Philipp Stanner posted 1 patch 9 months, 1 week ago
drivers/gpu/drm/scheduler/sched_main.c | 24 ++++++++++++++++++------
1 file changed, 18 insertions(+), 6 deletions(-)
[PATCH] drm/sched: Clarify docu concerning drm_sched_job_arm()
Posted by Philipp Stanner 9 months, 1 week ago
The documentation for drm_sched_job_arm() and especially
drm_sched_job_cleanup() does not make it very clear why
drm_sched_job_arm() is a point of no return, which it indeed is.

Make the nature of drm_sched_job_arm() in the docu as clear as possible.
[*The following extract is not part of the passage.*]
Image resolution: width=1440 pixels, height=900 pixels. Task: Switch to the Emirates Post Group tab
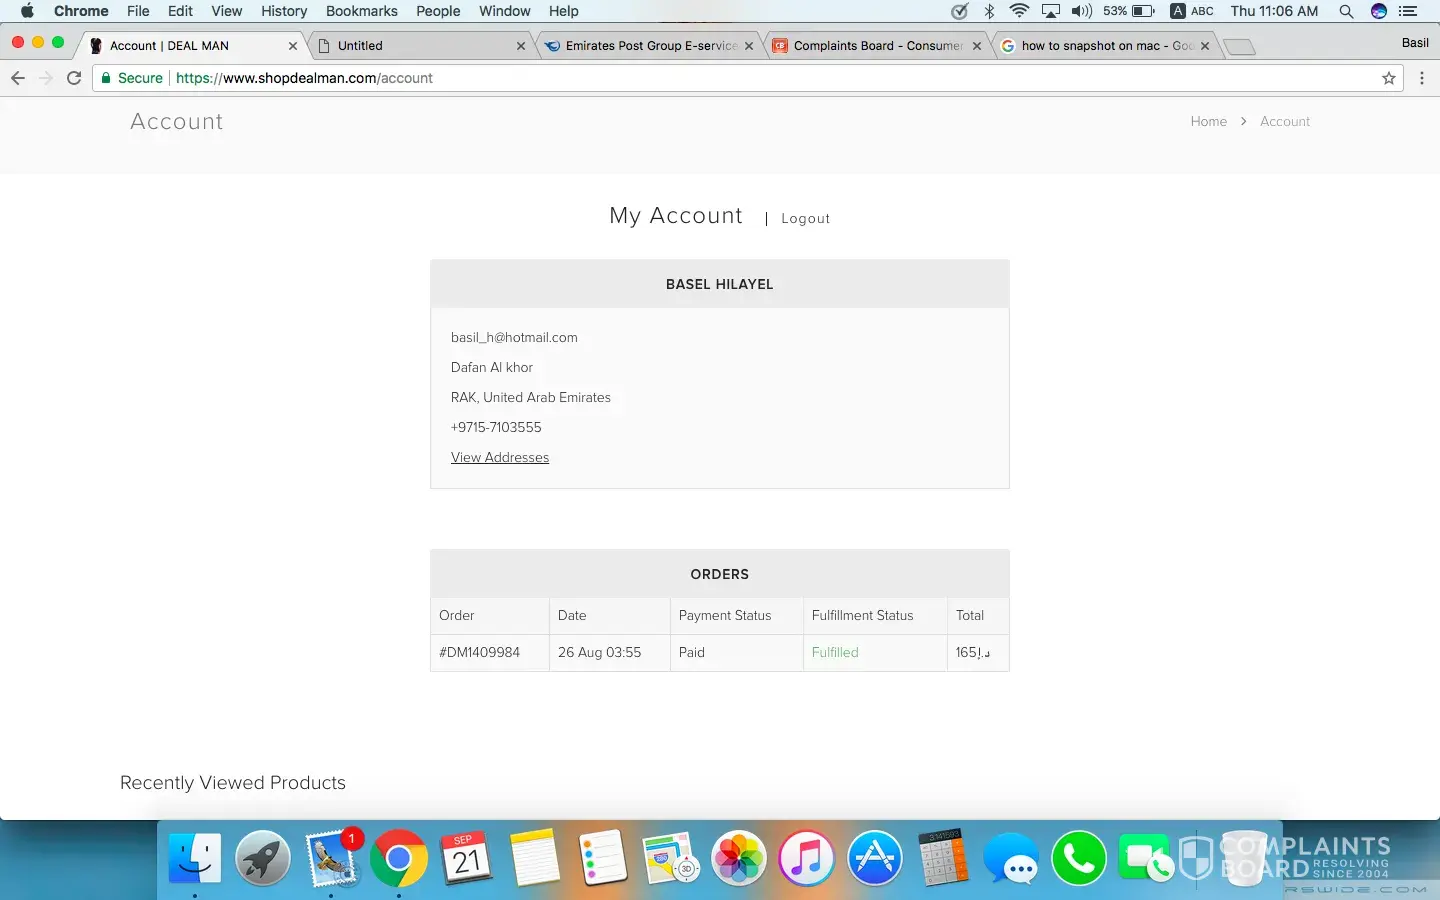650,46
Suggested-by: Christian König <christian.koenig@amd.com>
Signed-off-by: Philipp Stanner <phasta@kernel.org>
---
 drivers/gpu/drm/scheduler/sched_main.c | 24 ++++++++++++++++++------
 1 file changed, 18 insertions(+), 6 deletions(-)

diff --git a/drivers/gpu/drm/scheduler/sched_main.c b/drivers/gpu/drm/scheduler/sched_main.c
index 4d4219fbe49d..829579c41c6b 100644
--- a/drivers/gpu/drm/scheduler/sched_main.c
+++ b/drivers/gpu/drm/scheduler/sched_main.c
@@ -828,11 +828,15 @@ EXPORT_SYMBOL(drm_sched_job_init);
  *
  * This arms a scheduler job for execution. Specifically it initializes the
  * &drm_sched_job.s_fence of @job, so that it can be attached to struct dma_resv
- * or other places that need to track the completion of this job.
+ * or other places that need to track the completion of this job. It also
+ * initializes sequence numbers, which are fundamental for fence ordering.
  *
  * Refer to drm_sched_entity_push_job() documentation for locking
  * considerations.
  *
+ * Once this function was called, you *must* submit @job with
+ * drm_sched_entity_push_job().
+ *
  * This can only be called if drm_sched_job_init() succeeded.
  */
 void drm_sched_job_arm(struct drm_sched_job *job)
@@ -1017,9 +1021,12 @@ EXPORT_SYMBOL(drm_sched_job_has_dependency);
  * Drivers should call this from their error unwind code if @job is aborted
  * before drm_sched_job_arm() is called.
  *
- * After that point of no return @job is committed to be executed by the
- * scheduler, and this function should be called from the
- * &drm_sched_backend_ops.free_job callback.
+ * drm_sched_job_arm() is a point of no return since it initializes the fences
+ * and their sequence number etc. Once that function has been called, you *must*
+ * submit it with drm_sched_entity_push_job() and cannot simply abort it by
+ * calling drm_sched_job_cleanup().
+ *
+ * This function should be called in the &drm_sched_backend_ops.free_job callback.
  */
 void drm_sched_job_cleanup(struct drm_sched_job *job)
 {
@@ -1027,10 +1034,15 @@ void drm_sched_job_cleanup(struct drm_sched_job *job)
 	unsigned long index;
 
 	if (kref_read(&job->s_fence->finished.refcount)) {
-		/* drm_sched_job_arm() has been called */
+		/* The job has been processed by the scheduler, i.e.,
+		 * drm_sched_job_arm() and drm_sched_entity_push_job() have
+		 * been called.
+		 */
 		dma_fence_put(&job->s_fence->finished);
 	} else {
-		/* aborted job before committing to run it */
+		/* The job was aborted before it has been committed to be run;
+		 * notably, drm_sched_job_arm() has not been called.
+		 */
 		drm_sched_fence_free(job->s_fence);
 	}
 
-- 
2.48.1

Re: [PATCH] drm/sched: Clarify docu concerning drm_sched_job_arm()
Posted by Christian König 9 months, 1 week ago
Am 13.03.25 um 10:30 schrieb Philipp Stanner:
> The documentation for drm_sched_job_arm() and especially
> drm_sched_job_cleanup() does not make it very clear why
> drm_sched_job_arm() is a point of no return, which it indeed is.
>
> Make the nature of drm_sched_job_arm() in the docu as clear as possible.
>
> Suggested-by: Christian König <christian.koenig@amd.com>
> Signed-off-by: Philipp Stanner <phasta@kernel.org>

Reviewed-by: Christian König <christian.koenig@amd.com>

I'm currently looking into how to fix the amdgpu CS path for gang submission regarding this.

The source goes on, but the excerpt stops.